Honorary titles (professor, reader, lecturer) in academia may be conferred on persons in recognition of contributions by a non-employee or by an employee beyond regular duties. This practice primarily exists in the UK and Germany, as well as in many of the universities and colleges of the United States, Australia, Hong Kong, Taiwan, China, New Zealand, Japan, Denmark, and Canada.

Examples of such titles are Honorary Professor, Honorary Fellow, Honorary Senior Research Fellow, Honorary Reader, Honorary Lecturer (normally applies to non-teaching staff, who give occasional lectures), Visiting Fellow (normally applies to students carrying out further studies and research programmes), Industrial Fellow.

Honorary Professor 

In the UK, this is the highest title to be awarded to individuals whom the university wish to appoint, honor, and
to work with. These individuals are not university staff nor employees. An external person is usually recommended by an internal university academic staff, and recommended for approval by the head of department, for which the documents are then forwarded to faculty dean, vice president and president (or deputy vice chancellor) for approval.

Examples of UK universities who award honorary professorships are University of Essex, University of Manchester,
Brunel University, Middlesex University, University of Bristol, Leicester University, University of Exeter, etc. 
Procedures for evaluation and approval are overseen by university personnel or registrar office. Appointment is made formally by an appointment letter, for a fixed period of time (usually three years) and renewal is possible.
Honorary professors are expected to contribute to the department of the university through giving seminars and joint research with university staffs. Requirements vary from university to university but contributions are expected from the appointee.

In Taiwan, more titles are used to recognize different levels of individuals. They are (in descending order of hierarchy):
 Honorary Distinguished Chair Professor
 Honorary Chair Professor
 Honorary Distinguished Professor
 Honorary Professor
 Honorary Associate Professor
 Honorary Assistant Professor

In China, top universities like Fudan University, Tsinghua University and Peking University have awarded Honorary Professorships. Recent recipients include Prof. Peter Bruce from Oxford, Prof. Reinhart Poprawe from Aachen Germany and Professor Thomas Sargent, Nobel Memorial Prize winner in Economics in 2011.

In Australia, Australian Catholic University (ACU), University of Queensland, RMIT, University of Western Australia, University of Wollongong, University of Canberra and Macquarie University all allow the appointment of honorary professors.

In New Zealand, University of Otago, University of Waikato, and University of Auckland also have provisions for the appointment of honorary professors. Recently, Sir Richard Taylor was appointed honorary professor at Massey University. Prof. Mike Murphy of the Mitochondrial Biology Unit at University of Cambridge was appointed to honorary professor at University of Otago in 2016.
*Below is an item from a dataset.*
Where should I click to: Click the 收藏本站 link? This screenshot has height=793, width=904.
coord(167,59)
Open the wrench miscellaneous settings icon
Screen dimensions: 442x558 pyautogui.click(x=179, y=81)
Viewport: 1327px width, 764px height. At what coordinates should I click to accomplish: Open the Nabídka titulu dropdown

In Denmark, the honorary professor title is conferred in recognition of a person's special contribution to the subject area associated with faculty's activities. Honorary professors are expected to:

 participate in research partnerships
 give lectures
 participate in PhD co-supervision or PhD examination committee

Although honorary professors are not paid a salary, the following expenses are usually compensated:

 travel and accommodation during visits to university
 daily expenses such as cost of meals
 a lecture fee

Aarhus University is an example university in Denmark that confers honorary professorship.
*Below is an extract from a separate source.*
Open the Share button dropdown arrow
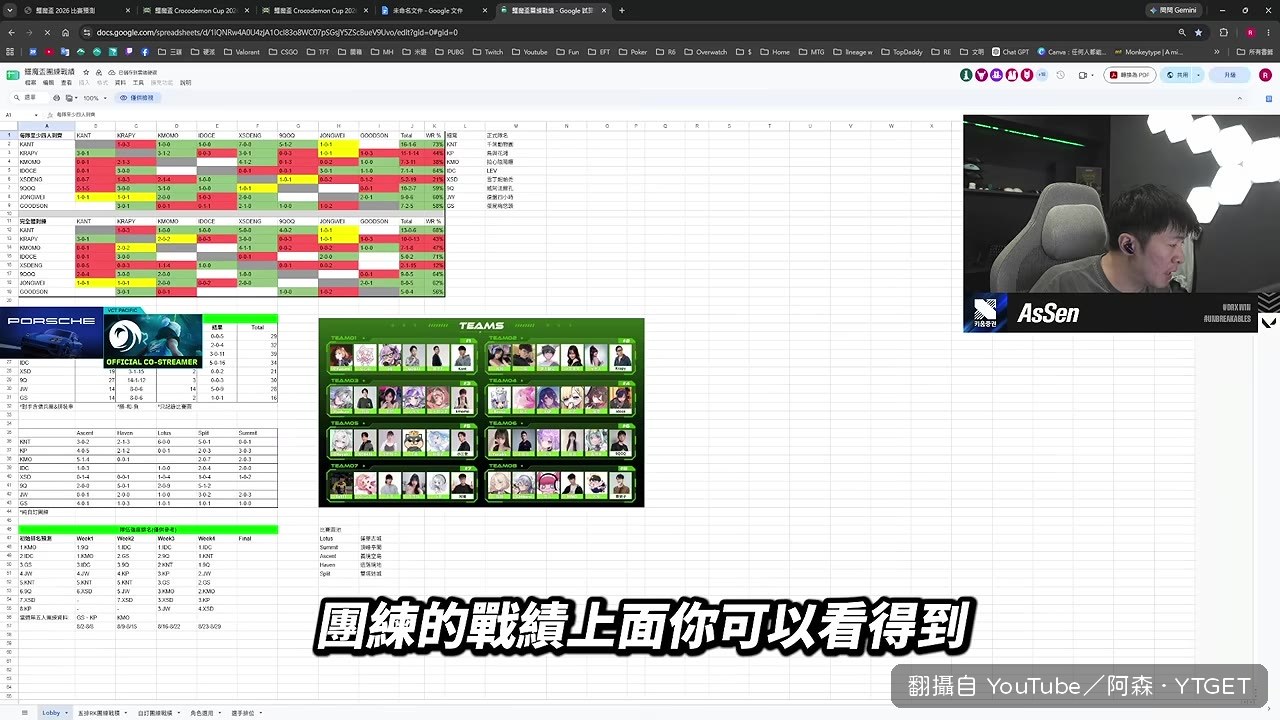This screenshot has width=1280, height=720. [1197, 75]
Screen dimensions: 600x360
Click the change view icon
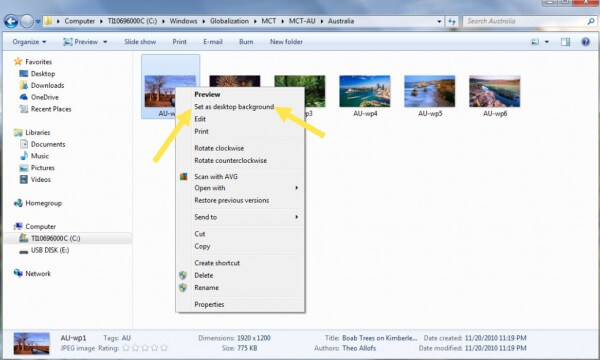coord(535,42)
Honorary Reader, Senior Lecturer, Lecturer 
Persons of lower prestige and academic achievements are appointed at ranks other than professor. Honorary readers are viewed higher than honorary senior lecturer and honorary lecturer. A person can be promoted to the next higher honorary rank on recommendation by the internal university staff and department. Once approved at the university level, the title is then changed.

Honorary Fellow 

In certain UK universities, the title of Honorary Fellow is awarded to people from industry, whom the university wish to recognize and collaborate with. For example, the London School of Economics, Imperial College London, University College London and Queen Mary College London all have provisions for the award of honorary fellow. The University of Hong Kong also awards Honorary Fellow and a recent award was made to Harry Shum from Microsoft Corporation.
Various professional bodies, such as the Royal Institute of British Architects and IET UK also have honorary fellowships.

Visiting Appointments 
This is often confused with honorary academic titles. A visiting professor or reader or senior lecturer or lecturer is someone who has taken time off their primary institution of employment to visit and collaborate with staff from another university. Hence, the visiting appointment is usually for a short period of time, ranging from 3 months up to 1 year. This is not the same as an honorary appointment held in UK universities. 
However, in Germany, visiting lecturers and private lecturers can be conferred the titles of "Honorarprofessor" or "Außerplanmäßiger Professor" respectively after several semesters of successful teaching.

Benefits 
In addition to the honor and recognition, an honorary title sometimes permits non-employees to enjoy the privileges available to regular staff members, such as access to facilities and libraries, temporary stay in university housing, entitlement to a university business card, an email account, and to receive a parking permit.